(Records from a data source)
=-=-=-=-=

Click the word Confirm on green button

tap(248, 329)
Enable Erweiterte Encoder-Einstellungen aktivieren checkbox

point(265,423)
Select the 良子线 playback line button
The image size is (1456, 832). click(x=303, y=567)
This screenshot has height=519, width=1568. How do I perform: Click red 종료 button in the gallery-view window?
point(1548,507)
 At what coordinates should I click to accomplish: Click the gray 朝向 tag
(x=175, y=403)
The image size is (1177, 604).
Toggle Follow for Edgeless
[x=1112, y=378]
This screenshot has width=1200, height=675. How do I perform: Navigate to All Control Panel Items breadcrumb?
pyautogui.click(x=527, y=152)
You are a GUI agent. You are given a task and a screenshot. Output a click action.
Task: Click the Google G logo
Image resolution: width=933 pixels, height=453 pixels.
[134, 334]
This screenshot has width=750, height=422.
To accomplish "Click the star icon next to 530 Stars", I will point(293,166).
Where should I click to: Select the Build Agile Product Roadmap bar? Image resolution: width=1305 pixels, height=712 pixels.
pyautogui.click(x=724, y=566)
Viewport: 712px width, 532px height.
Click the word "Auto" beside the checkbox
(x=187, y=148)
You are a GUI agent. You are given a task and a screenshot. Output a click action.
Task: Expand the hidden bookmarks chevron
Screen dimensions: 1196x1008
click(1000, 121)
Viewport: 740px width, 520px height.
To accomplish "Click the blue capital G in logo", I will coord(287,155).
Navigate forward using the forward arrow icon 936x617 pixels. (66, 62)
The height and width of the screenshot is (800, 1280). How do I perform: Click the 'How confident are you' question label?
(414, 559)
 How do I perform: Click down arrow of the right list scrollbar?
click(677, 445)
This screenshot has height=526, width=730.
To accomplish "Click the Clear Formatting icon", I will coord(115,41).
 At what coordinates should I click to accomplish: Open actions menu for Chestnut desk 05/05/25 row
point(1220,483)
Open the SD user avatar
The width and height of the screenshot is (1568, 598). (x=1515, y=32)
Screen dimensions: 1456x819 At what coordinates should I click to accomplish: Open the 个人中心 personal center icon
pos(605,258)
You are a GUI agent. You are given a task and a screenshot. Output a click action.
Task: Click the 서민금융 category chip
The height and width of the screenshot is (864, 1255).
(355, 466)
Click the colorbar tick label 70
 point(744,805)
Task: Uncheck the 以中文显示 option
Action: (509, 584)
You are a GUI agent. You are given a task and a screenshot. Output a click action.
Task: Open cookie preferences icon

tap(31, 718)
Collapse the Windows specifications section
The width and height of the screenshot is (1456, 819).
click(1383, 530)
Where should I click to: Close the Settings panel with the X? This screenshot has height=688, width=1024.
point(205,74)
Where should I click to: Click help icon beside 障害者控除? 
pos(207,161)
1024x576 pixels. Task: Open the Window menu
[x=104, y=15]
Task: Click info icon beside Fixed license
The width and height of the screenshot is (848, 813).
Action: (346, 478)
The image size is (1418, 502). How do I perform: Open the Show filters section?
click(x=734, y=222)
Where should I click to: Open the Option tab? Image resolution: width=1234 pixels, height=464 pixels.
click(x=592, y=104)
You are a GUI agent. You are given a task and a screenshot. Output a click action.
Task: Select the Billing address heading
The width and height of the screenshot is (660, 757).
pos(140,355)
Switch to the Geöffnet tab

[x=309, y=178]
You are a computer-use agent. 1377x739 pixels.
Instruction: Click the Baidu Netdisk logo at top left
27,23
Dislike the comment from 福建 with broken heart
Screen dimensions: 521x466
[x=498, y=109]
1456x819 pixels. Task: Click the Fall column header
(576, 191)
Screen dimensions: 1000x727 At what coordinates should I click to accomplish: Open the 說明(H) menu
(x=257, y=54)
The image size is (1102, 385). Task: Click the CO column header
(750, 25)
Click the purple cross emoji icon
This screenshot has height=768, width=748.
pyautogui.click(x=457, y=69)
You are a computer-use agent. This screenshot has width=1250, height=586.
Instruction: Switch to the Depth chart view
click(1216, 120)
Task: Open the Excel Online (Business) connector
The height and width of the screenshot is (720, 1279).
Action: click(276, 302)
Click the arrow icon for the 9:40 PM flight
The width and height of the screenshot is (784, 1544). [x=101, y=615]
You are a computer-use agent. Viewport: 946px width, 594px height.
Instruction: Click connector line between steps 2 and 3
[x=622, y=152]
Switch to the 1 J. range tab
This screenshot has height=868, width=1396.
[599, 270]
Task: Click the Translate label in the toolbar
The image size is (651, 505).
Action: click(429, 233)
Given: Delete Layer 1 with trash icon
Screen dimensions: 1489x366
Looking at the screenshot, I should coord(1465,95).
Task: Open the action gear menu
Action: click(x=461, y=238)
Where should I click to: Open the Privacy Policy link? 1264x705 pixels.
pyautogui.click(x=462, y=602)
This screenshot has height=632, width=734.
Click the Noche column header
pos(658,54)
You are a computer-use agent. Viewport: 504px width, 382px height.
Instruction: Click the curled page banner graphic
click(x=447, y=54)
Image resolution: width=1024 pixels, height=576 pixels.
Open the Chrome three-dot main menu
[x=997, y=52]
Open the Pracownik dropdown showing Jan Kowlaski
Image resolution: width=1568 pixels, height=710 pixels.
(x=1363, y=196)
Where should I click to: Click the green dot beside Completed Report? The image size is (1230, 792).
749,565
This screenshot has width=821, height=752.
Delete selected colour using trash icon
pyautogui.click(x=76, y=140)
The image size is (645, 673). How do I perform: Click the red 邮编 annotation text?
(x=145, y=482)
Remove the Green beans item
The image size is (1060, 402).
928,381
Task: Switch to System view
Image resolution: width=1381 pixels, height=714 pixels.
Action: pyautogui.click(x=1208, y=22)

=-=-=-=-=

» What you should do
The answer should be one number, the count of lines in the data that include the string "computer".

» Response for this exercise
4